Work instruction. An exact restatement of the records below is expected.

Source data.
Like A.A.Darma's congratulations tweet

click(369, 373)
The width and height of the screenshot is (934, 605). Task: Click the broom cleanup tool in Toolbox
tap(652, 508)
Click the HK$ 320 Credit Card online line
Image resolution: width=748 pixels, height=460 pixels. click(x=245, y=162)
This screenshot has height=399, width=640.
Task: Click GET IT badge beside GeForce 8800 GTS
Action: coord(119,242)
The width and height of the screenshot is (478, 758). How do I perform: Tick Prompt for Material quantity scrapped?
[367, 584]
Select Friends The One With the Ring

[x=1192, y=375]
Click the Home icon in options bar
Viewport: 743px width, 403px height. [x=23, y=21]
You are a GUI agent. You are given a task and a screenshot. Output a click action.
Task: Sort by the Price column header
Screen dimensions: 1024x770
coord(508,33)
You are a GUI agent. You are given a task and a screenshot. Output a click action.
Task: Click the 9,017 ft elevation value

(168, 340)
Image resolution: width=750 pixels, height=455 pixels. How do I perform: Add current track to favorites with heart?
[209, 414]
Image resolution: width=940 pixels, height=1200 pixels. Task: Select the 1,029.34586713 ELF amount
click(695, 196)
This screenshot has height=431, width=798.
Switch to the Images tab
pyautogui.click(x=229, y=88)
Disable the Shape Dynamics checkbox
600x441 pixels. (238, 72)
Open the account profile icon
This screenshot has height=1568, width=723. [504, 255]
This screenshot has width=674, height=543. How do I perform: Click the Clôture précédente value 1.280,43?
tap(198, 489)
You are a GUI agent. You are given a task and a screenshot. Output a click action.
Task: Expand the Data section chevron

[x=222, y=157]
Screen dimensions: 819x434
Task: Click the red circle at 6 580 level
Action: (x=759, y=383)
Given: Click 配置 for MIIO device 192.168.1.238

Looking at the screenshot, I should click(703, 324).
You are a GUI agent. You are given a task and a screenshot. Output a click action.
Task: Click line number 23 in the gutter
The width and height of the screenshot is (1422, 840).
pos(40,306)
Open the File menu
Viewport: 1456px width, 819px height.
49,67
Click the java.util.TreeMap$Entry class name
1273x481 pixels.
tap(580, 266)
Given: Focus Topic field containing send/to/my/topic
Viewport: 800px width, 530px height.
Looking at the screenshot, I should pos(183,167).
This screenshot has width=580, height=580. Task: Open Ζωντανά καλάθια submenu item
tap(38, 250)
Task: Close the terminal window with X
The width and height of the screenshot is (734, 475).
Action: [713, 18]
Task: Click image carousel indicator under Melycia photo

Result.
Like A.A.Darma's congratulations tweet

click(369, 373)
The width and height of the screenshot is (934, 605). Task: Click the broom cleanup tool in Toolbox
tap(652, 508)
Click the HK$ 320 Credit Card online line
Image resolution: width=748 pixels, height=460 pixels. click(x=245, y=162)
This screenshot has height=399, width=640.
Task: Click GET IT badge beside GeForce 8800 GTS
Action: coord(119,242)
The width and height of the screenshot is (478, 758). How do I perform: Tick Prompt for Material quantity scrapped?
[367, 584]
Select Friends The One With the Ring

[x=1192, y=375]
Click the Home icon in options bar
Viewport: 743px width, 403px height. [x=23, y=21]
You are a GUI agent. You are given a task and a screenshot. Output a click action.
Task: Sort by the Price column header
Screen dimensions: 1024x770
coord(508,33)
You are a GUI agent. You are given a task and a screenshot. Output a click action.
Task: Click the 9,017 ft elevation value

(168, 340)
Image resolution: width=750 pixels, height=455 pixels. How do I perform: Add current track to favorites with heart?
[209, 414]
Image resolution: width=940 pixels, height=1200 pixels. Task: Select the 1,029.34586713 ELF amount
click(695, 196)
This screenshot has height=431, width=798.
Switch to the Images tab
pyautogui.click(x=229, y=88)
Disable the Shape Dynamics checkbox
600x441 pixels. (238, 72)
Open the account profile icon
This screenshot has height=1568, width=723. [504, 255]
This screenshot has width=674, height=543. How do I perform: Click the Clôture précédente value 1.280,43?
tap(198, 489)
You are a GUI agent. You are given a task and a screenshot. Output a click action.
Task: Expand the Data section chevron

[x=222, y=157]
Screen dimensions: 819x434
Task: Click the red circle at 6 580 level
Action: (x=759, y=383)
Given: Click 配置 for MIIO device 192.168.1.238

Looking at the screenshot, I should click(703, 324).
You are a GUI agent. You are given a task and a screenshot. Output a click action.
Task: Click line number 23 in the gutter
The width and height of the screenshot is (1422, 840).
pos(40,306)
Open the File menu
Viewport: 1456px width, 819px height.
49,67
Click the java.util.TreeMap$Entry class name
1273x481 pixels.
tap(580, 266)
Given: Focus Topic field containing send/to/my/topic
Viewport: 800px width, 530px height.
Looking at the screenshot, I should pos(183,167).
This screenshot has width=580, height=580. Task: Open Ζωντανά καλάθια submenu item
tap(38, 250)
Task: Close the terminal window with X
The width and height of the screenshot is (734, 475).
Action: [713, 18]
Task: Click image carousel indicator under Melycia photo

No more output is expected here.